Penahanan Sheikh Faisal Bukti Obama Terus Perangi Islam
Hizbut Tahrir Afrika Timur (Kenya) mengecam penangkapan Sheikh al-Faisal. Dalam pernyataan pers yang dikeluarkan perwakilan Media HT Afrika Timur (18 Muharram 1431 Hijriyah / 04/01/2010) disebutkan penangkapan ini menunjukkan AS di bawah pimpinan Obama terus memerangi umat Islam atas nama perang melawan terorisme. Amerika menekan banyak negara untuk membuat undang-undang khusus untuk memerangi ‘teror’. Yang paling menyakitkan adalah bahwa para diktator korup di banyak negara Muslim, yang memerintah umat Muslim dengan tangan besi karena dukungan dari Amerika Serikat atau negara Barat lainnya, juga memberlakukan undang-undang seperti itu yang digunakan untuk mempermalukan dan menyiksa umat Islam, pria dan wanita, tua dan muda, dan bahkan bayi yang menghadapi kekejaman yang dilakukan atas nama perang melawan teror. Penangkapan Sheikh Abdullah Al-Faisal oleh satuan keamanan Kenya yang disebut sebagai polisi anti-teror adalah satu bukti paling jelas bahwa umat Islamlah target sesungguhnya dari apa yang disebut sebagai perang melawan terror ini.
Survey YouGov: 40% Mahasiswa Muslim Inggris Mendukung Syariah
Dalam sebuah hasil survey yang dilakukan YouGov terungkap hasil yang cukup mengejutkan: dua perlima (40%) dari mahasiswa Muslim yang disurvei mendukung diterapkannya syariah menjadi undang-undang bagi Muslim Inggris; sepertiga (33%) dari mahasiswa Muslim yang disurvei mendukung diterapkannya Kekhalifahan di seluruh dunia yang didasarkan pada hukum syariah. Mayoritas (58%) dari anggota aktif masyarakat Islam kampus mendukung ide ini.
Selama ini gerakan Islam di kampus Inggris yang sangat gencar menyerukan syariah dan Khilafah adalah Hizbut Tahrir. Kelompok Liberal telah menggunakan berbagai cara untuk mencegah berkembanganya Hizbut Tahrir di kampus-kampus Inggris. Namun, tampaknya upaya itu tidak berhasil. Meskipun belum menjadi suara mayoritas, dukungan mahasiswa Inggris terhadap syariah dan Khilafah semakin meningkat.
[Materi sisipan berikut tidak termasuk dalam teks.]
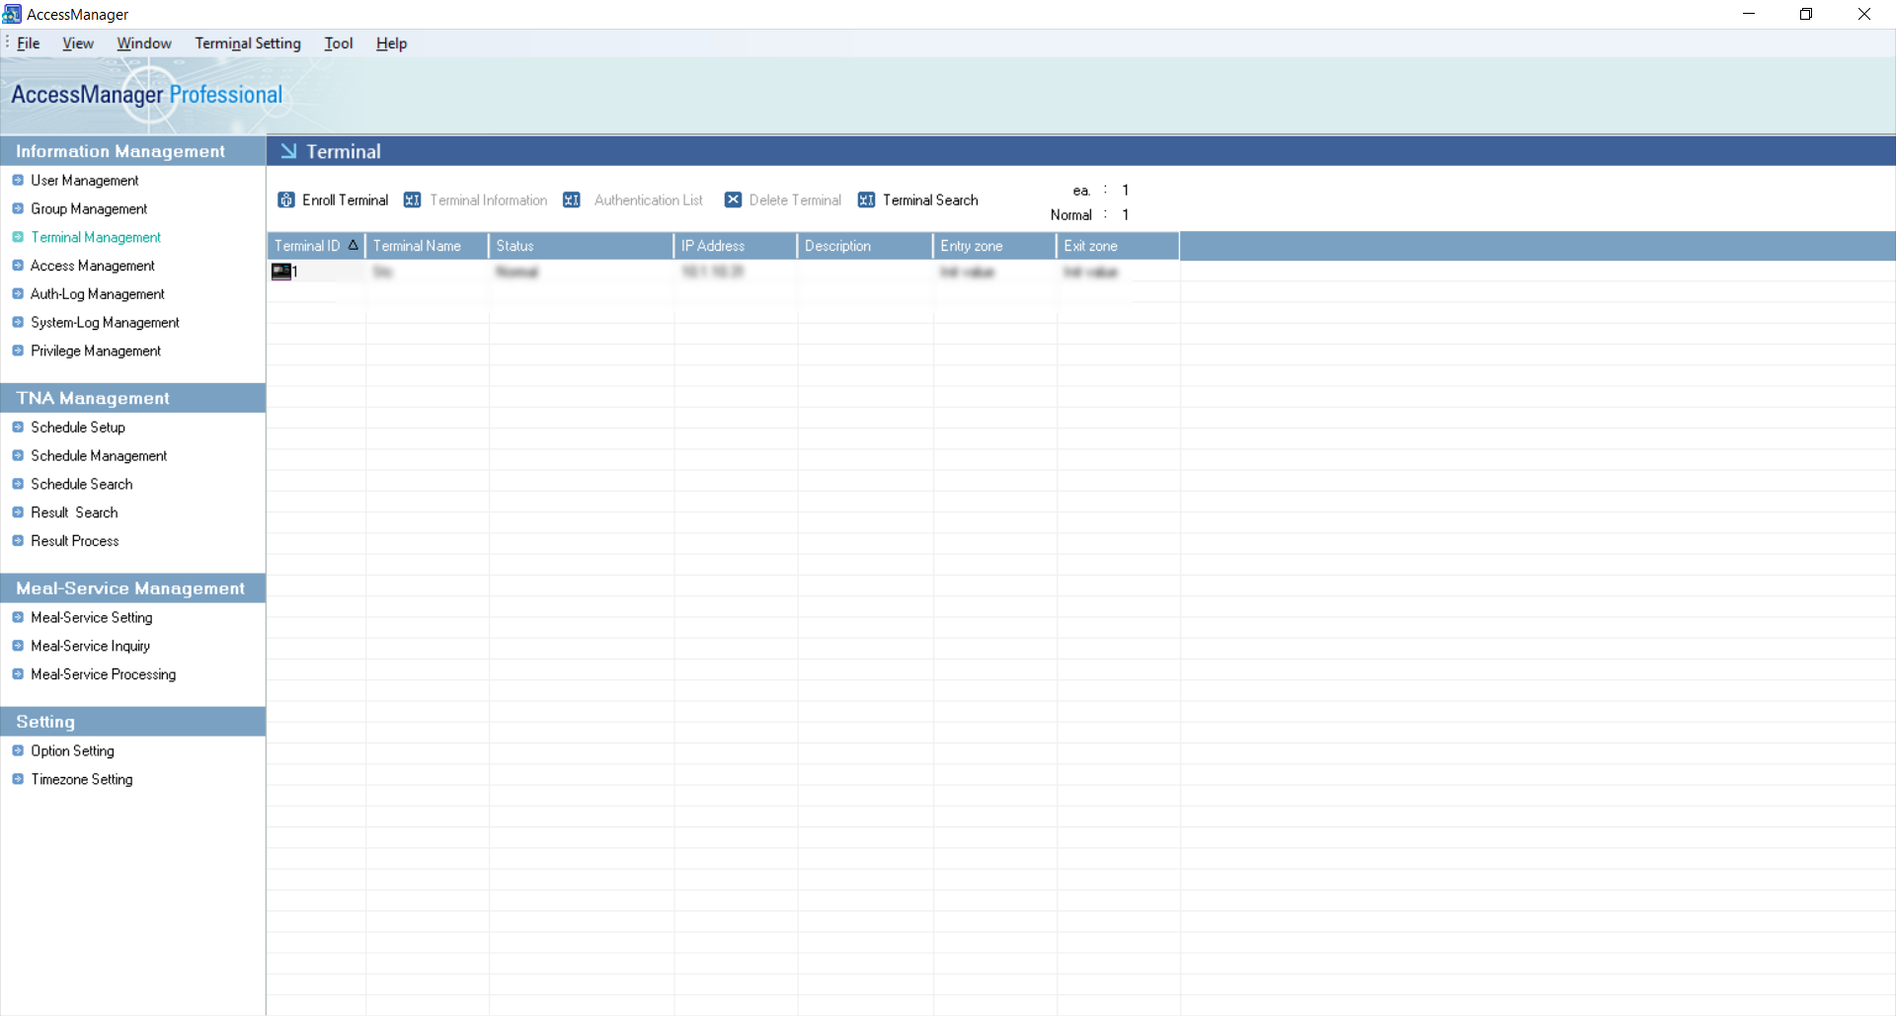Open the Window menu
Screen dimensions: 1896x1016
[x=143, y=43]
Ulama Yaman: Wajib Jihad Kalau Amerika Menyerang Yaman
Dewan Ulama Yaman telah membuat seruan untuk berjihad pada hari Kamis (14/01) jika pasukan asing, termasuk AS dan Inggris, bergabung dalam perang menyerang Yaman. “Jika ada pihak bersikeras melakukan agresi, atau menyerang negara, maka menurut Islam, jihad menjadi wajib,” kata sebuah pernyataan yang ditandatangani oleh 150 ulama.
Pergolakan di Yaman mencerminkan konflik global dengan memanfaatkan isu dan agen-agen lokal Hal ini tampak dari pernyataan Deputi Menteri Luar Negeri Inggris untuk urusan Timur Tengah Evan Louis saat bertemu dengan Duta Besar Yaman di London pada 24 November 2009. Ia menunjuk keterlibatan Iran dalam peristiwa di Yaman. “Apa yang terjadi di Yaman adalah perang proxy,” ujar Evan Louis.
Lebih lanjut, Menteri Inggris dalam waktu yang hampir bersamaan mengadakan pertemuan dengan para lawmakers Inggris untuk menjelaskan situasi di Yaman. Dalam pertemuan yang dihadiri oleh Timothy Achille Torlot (Duta Besar Inggris untuk Yaman) juga dibicarakan tentang peran Iran di sana dan berkata, “Ada pengaruh Iran dalam batas tertentu.” [Farid Wadjdi; dari berbagai sumber].